#### Given information

-- -- --

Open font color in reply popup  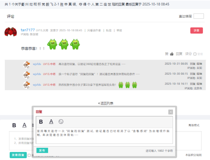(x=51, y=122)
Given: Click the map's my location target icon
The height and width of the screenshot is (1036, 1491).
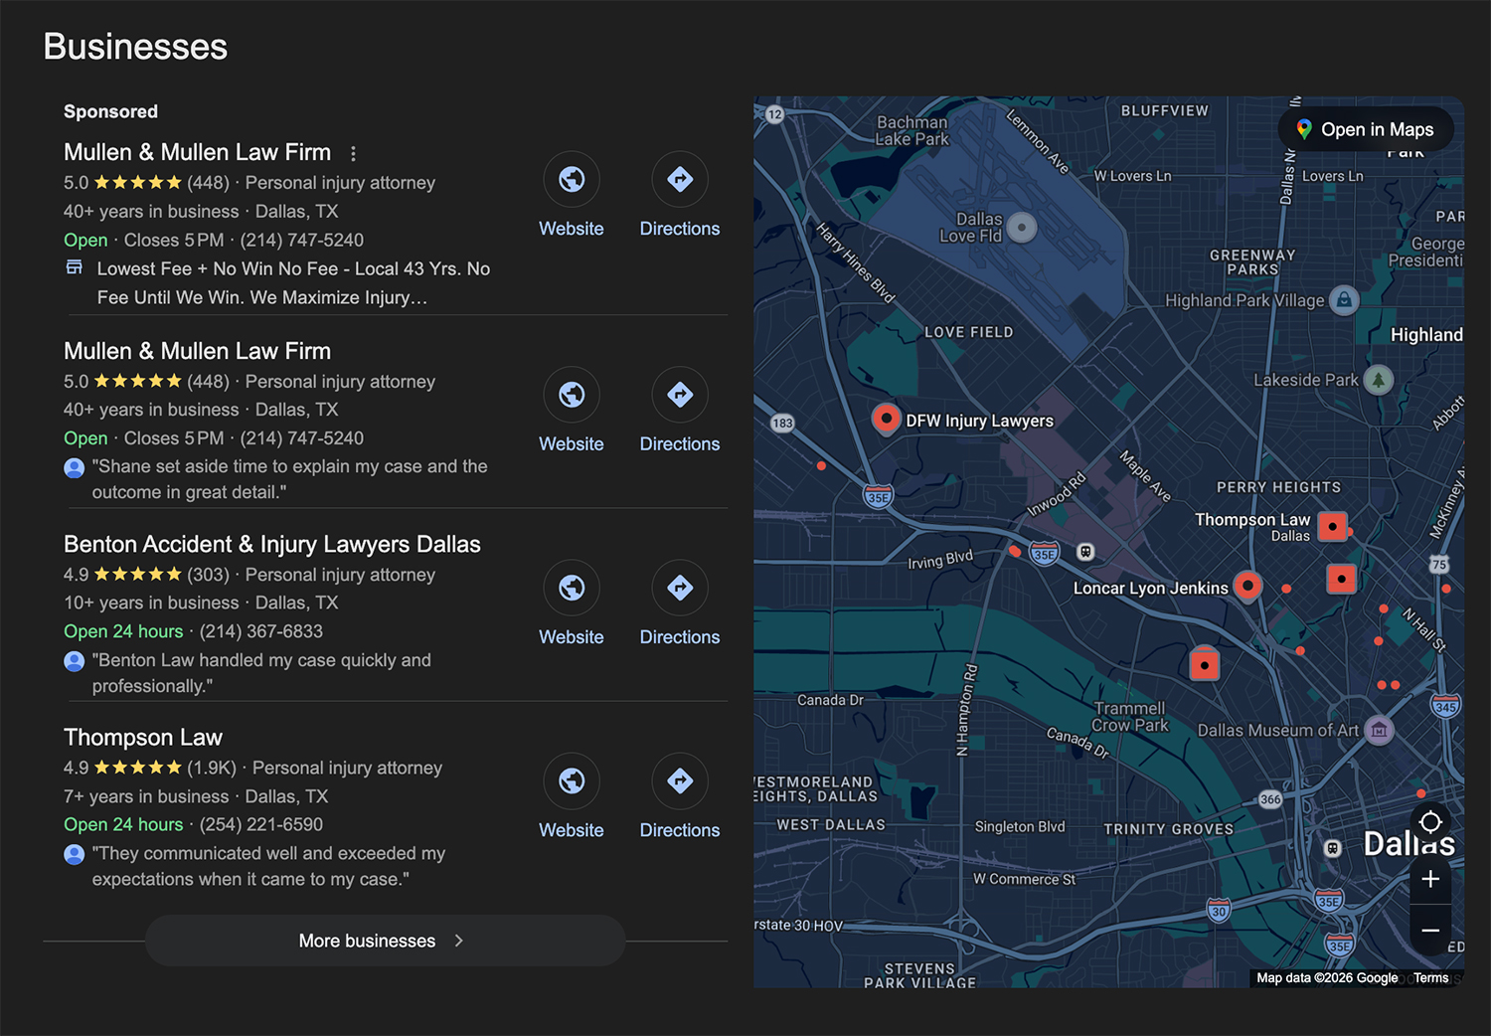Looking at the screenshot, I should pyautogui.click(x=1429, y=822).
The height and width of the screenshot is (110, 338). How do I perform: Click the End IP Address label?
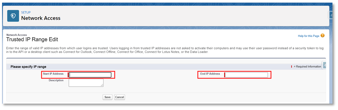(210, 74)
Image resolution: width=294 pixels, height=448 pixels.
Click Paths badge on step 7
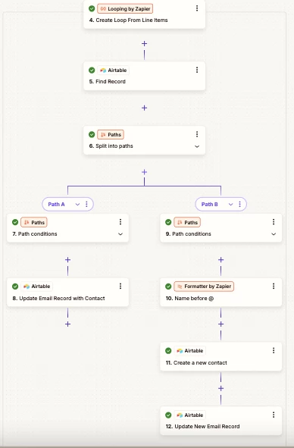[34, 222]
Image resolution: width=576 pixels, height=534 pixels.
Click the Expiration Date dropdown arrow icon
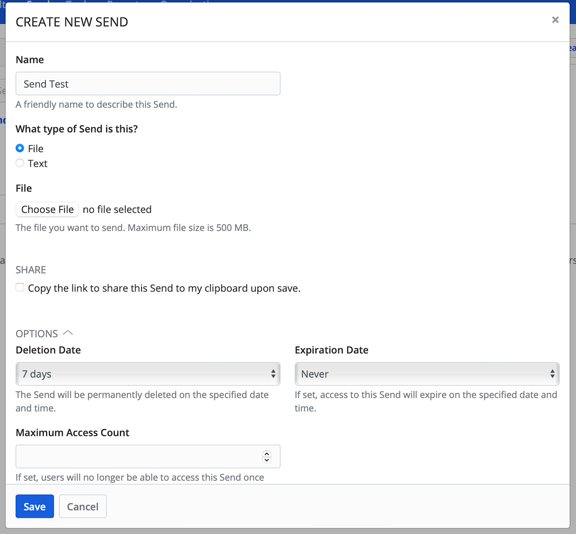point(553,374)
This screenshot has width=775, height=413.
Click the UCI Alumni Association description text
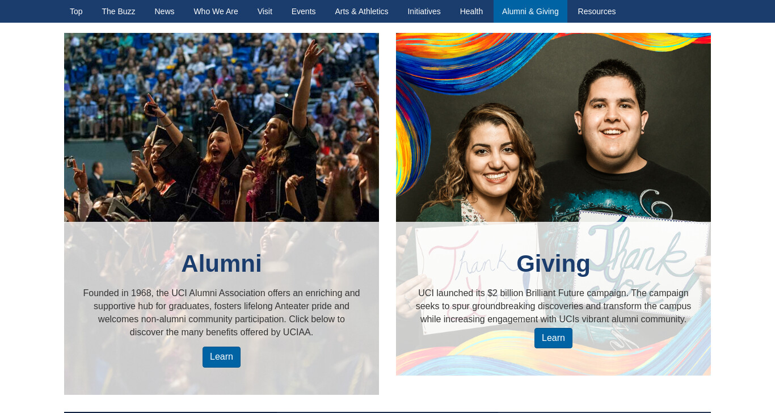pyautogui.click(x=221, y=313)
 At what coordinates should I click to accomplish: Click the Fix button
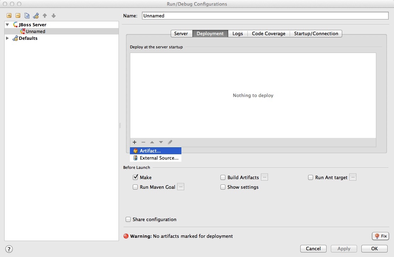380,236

-- -- --

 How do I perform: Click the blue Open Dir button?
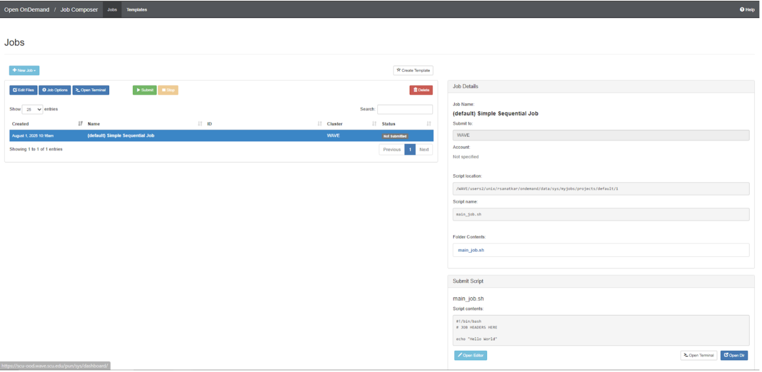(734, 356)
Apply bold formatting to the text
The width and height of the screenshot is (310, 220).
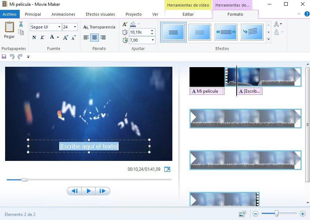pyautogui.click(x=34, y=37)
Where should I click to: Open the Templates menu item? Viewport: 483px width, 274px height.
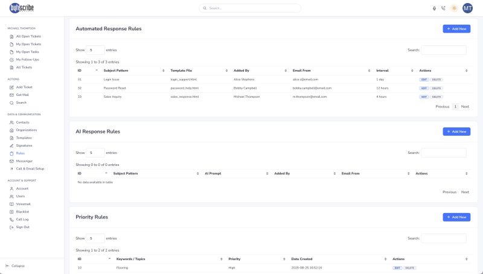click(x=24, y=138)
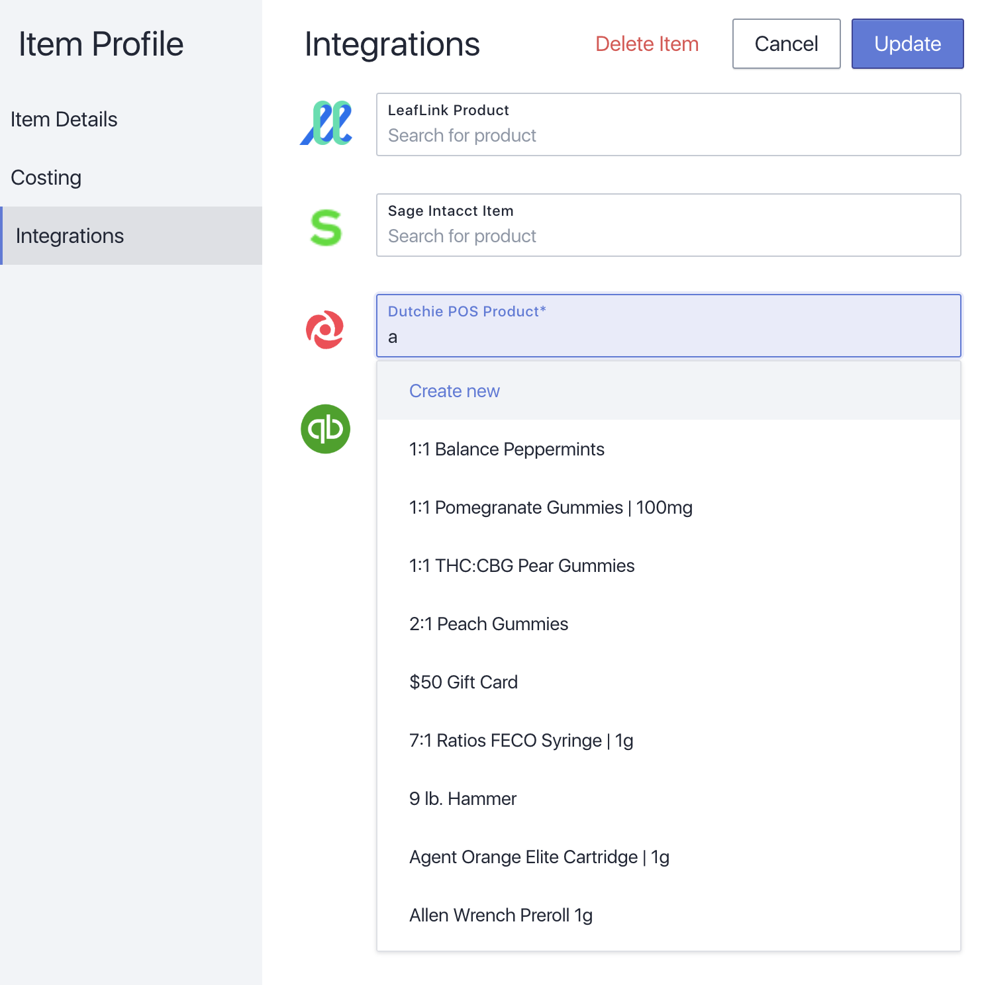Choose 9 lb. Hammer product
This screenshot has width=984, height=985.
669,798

-- -- --

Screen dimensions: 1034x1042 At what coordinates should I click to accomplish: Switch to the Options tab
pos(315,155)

-- -- --

#### Work instructions
The lines that contain the word "resolution" are wanted; copy each of them from the records.

#### Response area
Image resolution: width=294 pixels, height=448 pixels.
Image resolution: width=576 pixels, height=534 pixels.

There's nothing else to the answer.